Payton's Story

"Mommy, I don't love you anymore."

Jackie Reynolds sometimes hears those harsh words from her five-year-old daughter, Payton, who was diagnosed with moderate to severe autism three years ago. 

The 34-year-old knows such words are just a reflection of Payton’s developing social awareness. But they still sting. 

“She says it so matter of factly,” said Jackie. “But I know she doesn’t mean it. She just doesn’t have that filter.” 

Hurtful words aside, Jackie is delighted, and at times amazed, with how much Payton has improved since her diagnosis. 

“At 21 months, I don’t even know if Payton could say one word,” said Jackie. “She also had the lack of eye contact and did self-harm. If I got mad she would hit her head off the floor. If we were on the playground, she would get violent. It was stressful.

Looking back, Jackie is grateful for the “moderate to severe” classification, because it kick-started her family to act. 

“We went full throttle,” said Jackie, who quickly put Payton into behaviour therapy and other special programs. 

“Parents want to hear that their child’s autism is ‘mild’, but that can do more harm than good because it may not be the spark the family needs.” 

Payton Today

Fast forward to today and Jackie is astonished with how far Payton has come. She can dress herself, go to the washroom alone, brush her teeth, and generally be very independent. 

“We couldn’t be happier,” said Jackie. “We got the diagnosis at the best time – there is so much more awareness, programming and information available. I wasn’t sure Payton would be able to talk and here she is having play dates…It’s amazing.” 

Lack of Awareness

While thrilled with her progress, Jackie gets frustrated with parents who question Payton’s diagnosis and dismiss her disorder, claiming she is just growing out of it. “They don’t see that I quit my job,” said Jackie. 

“They don’t see the 25 hours a week of therapy. This didn’t happen overnight. I had to endure lots of blood, sweat and tears, and lots of crying.” 

And Jackie still worries about Payton’s next phase, which she describes as “the things you can’t see” – maintaining relationships and friendships, and being able to interact socially. 

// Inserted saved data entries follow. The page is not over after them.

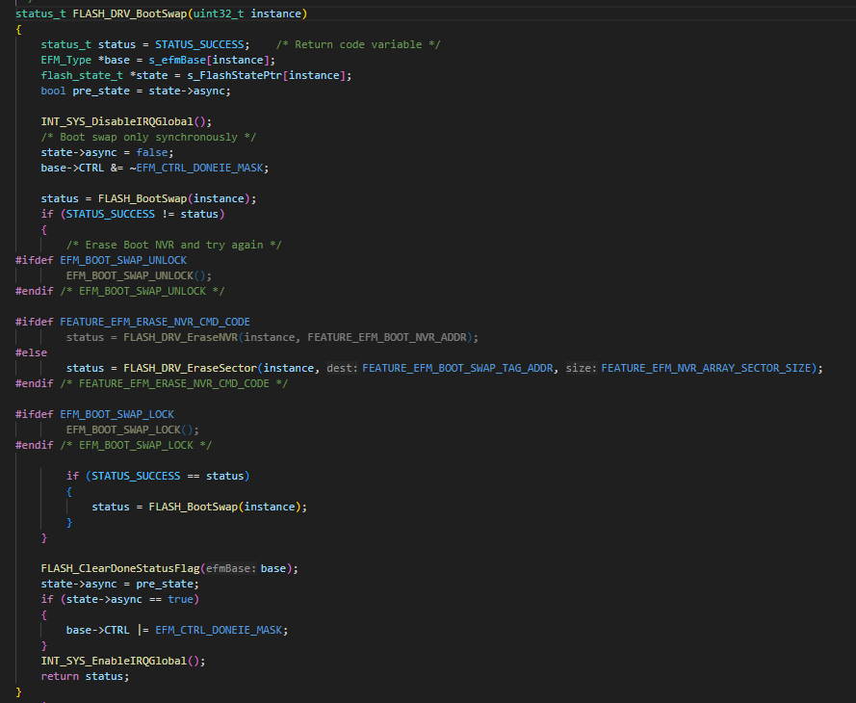Click the '#ifdef EFM_BOOT_SWAP_UNLOCK' directive line
Image resolution: width=856 pixels, height=703 pixels.
click(x=101, y=260)
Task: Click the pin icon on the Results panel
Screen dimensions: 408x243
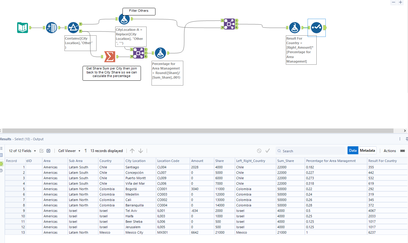Action: 406,139
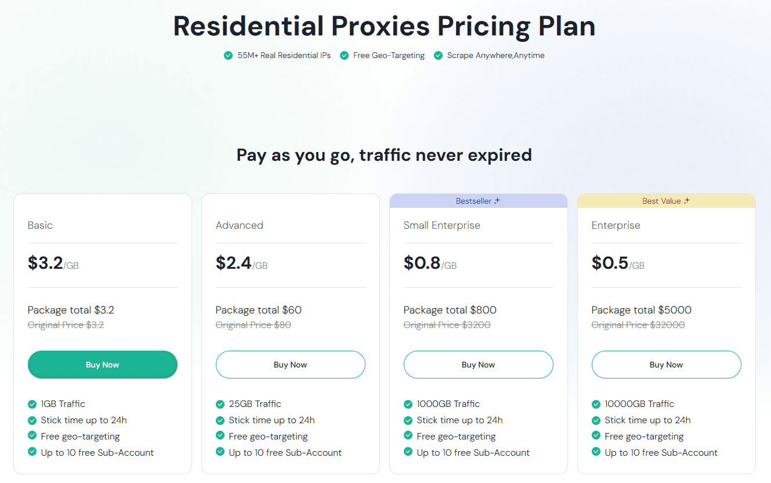The height and width of the screenshot is (483, 771).
Task: Click the sparkle icon in Bestseller badge
Action: tap(497, 201)
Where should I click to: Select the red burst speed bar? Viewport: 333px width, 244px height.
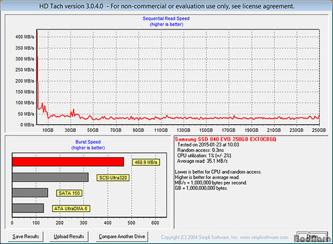68,162
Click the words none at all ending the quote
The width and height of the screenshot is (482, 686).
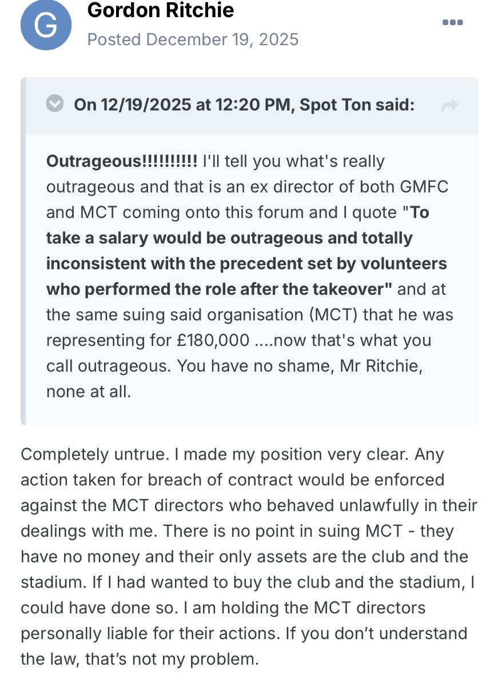tap(89, 392)
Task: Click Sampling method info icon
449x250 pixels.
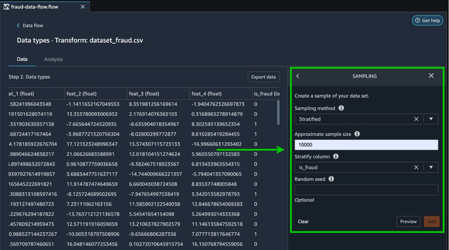Action: pyautogui.click(x=341, y=108)
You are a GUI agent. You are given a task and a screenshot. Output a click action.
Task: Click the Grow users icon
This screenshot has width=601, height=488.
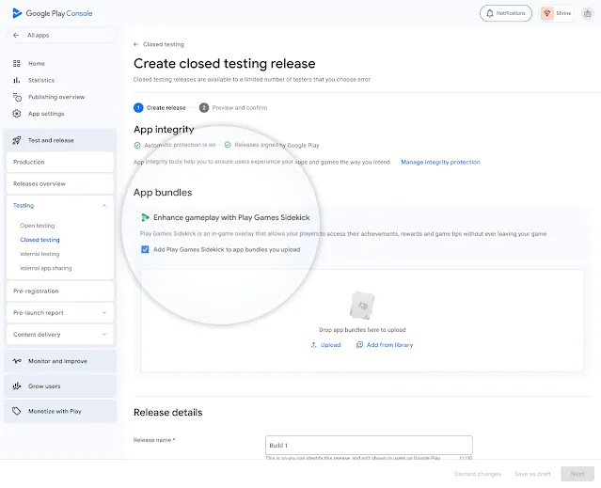pyautogui.click(x=17, y=386)
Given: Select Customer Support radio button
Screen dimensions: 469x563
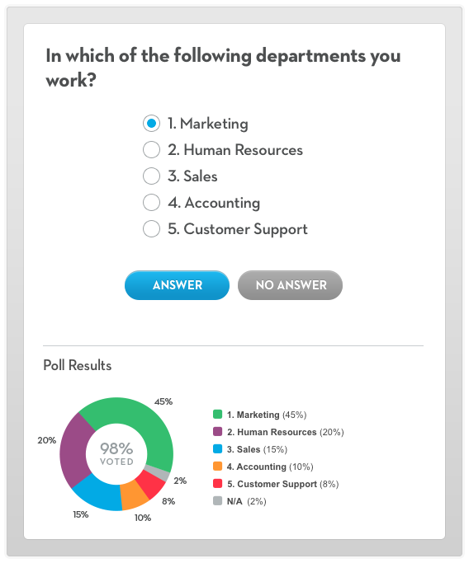Looking at the screenshot, I should (151, 229).
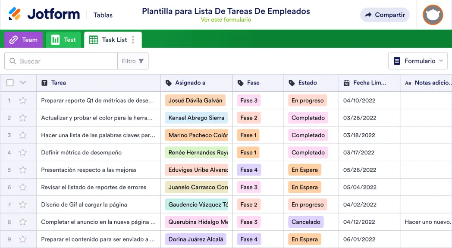Star row 1 as favorite
452x248 pixels.
point(23,100)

“What’s acceptable for a five-year-old isn’t acceptable when you’re 15,” said Jackie. “The demands change.” 

Hope Springs from Holland Bloorview

Calming those fears is the endless support and encouragement she gets at Holland Bloorview, where Payton is taking part in research at the hospital’s Autism Research Centre

Payton has undergone genetic testing, as well as behavioural interviews and assessments, all of which add to the understanding of autism, which will lead to more targeted treatments. 

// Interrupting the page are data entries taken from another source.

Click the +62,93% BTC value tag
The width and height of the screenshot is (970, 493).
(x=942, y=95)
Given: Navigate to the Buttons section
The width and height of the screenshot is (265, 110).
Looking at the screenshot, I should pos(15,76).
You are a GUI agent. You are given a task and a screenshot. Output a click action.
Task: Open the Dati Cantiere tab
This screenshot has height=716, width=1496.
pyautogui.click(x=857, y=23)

“I want to do anything I can to help with the research,” said Jackie. “It makes you feel better and you’re among people who really care about this.” 

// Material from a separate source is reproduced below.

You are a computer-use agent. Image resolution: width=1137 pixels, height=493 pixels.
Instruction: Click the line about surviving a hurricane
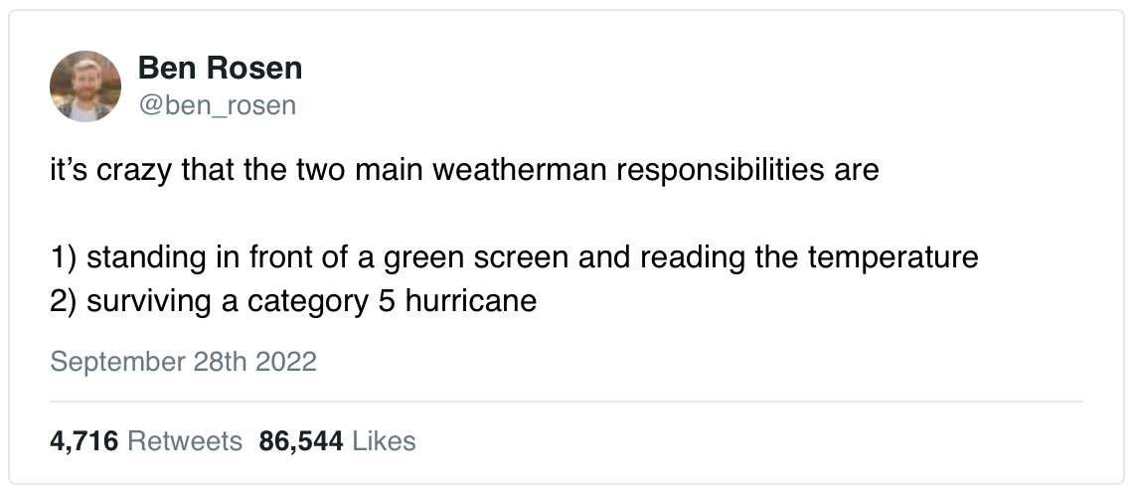(x=293, y=299)
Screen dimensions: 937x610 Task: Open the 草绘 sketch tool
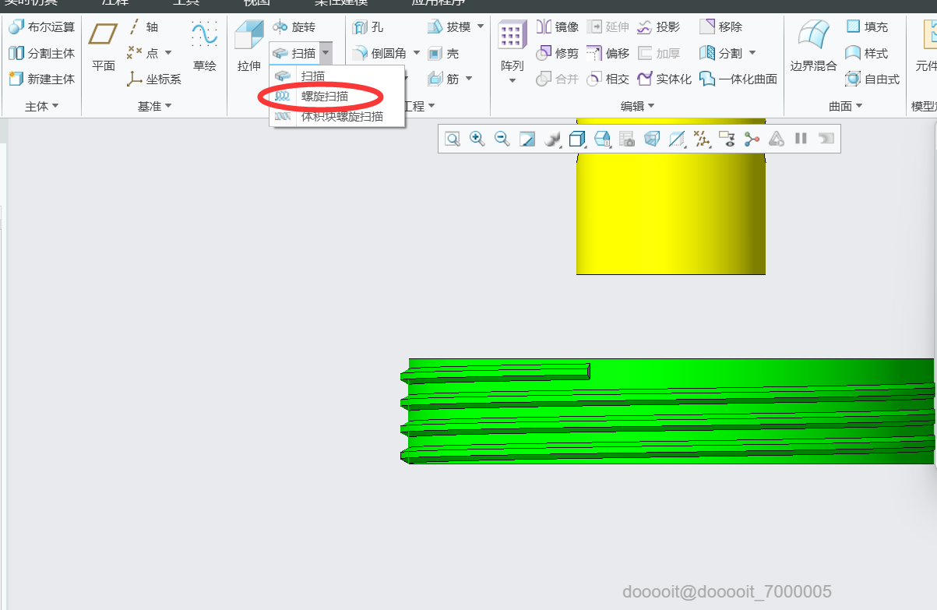204,47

Payton also comes to Holland Bloorview for swimming lessons once a week with instructors who are skilled at teaching kids with disabilities. 

“Swimming is such an important life skill,” said Jackie who wants Payton to join in if she has friends with a swimming pool, or a cottage with a lake. 

Watching her from the pool’s observation deck, Jackie finds strength in meeting other moms who share their experiences of having kids with disabilities. “We have so much in common…they get it,” she said. 

That camaraderie has played a big part in her upbeat attitude. 

“A diagnosis like this can make you feel alone. But here at Holland Bloorview, you have support and you know you’re never going to be judged in any way.”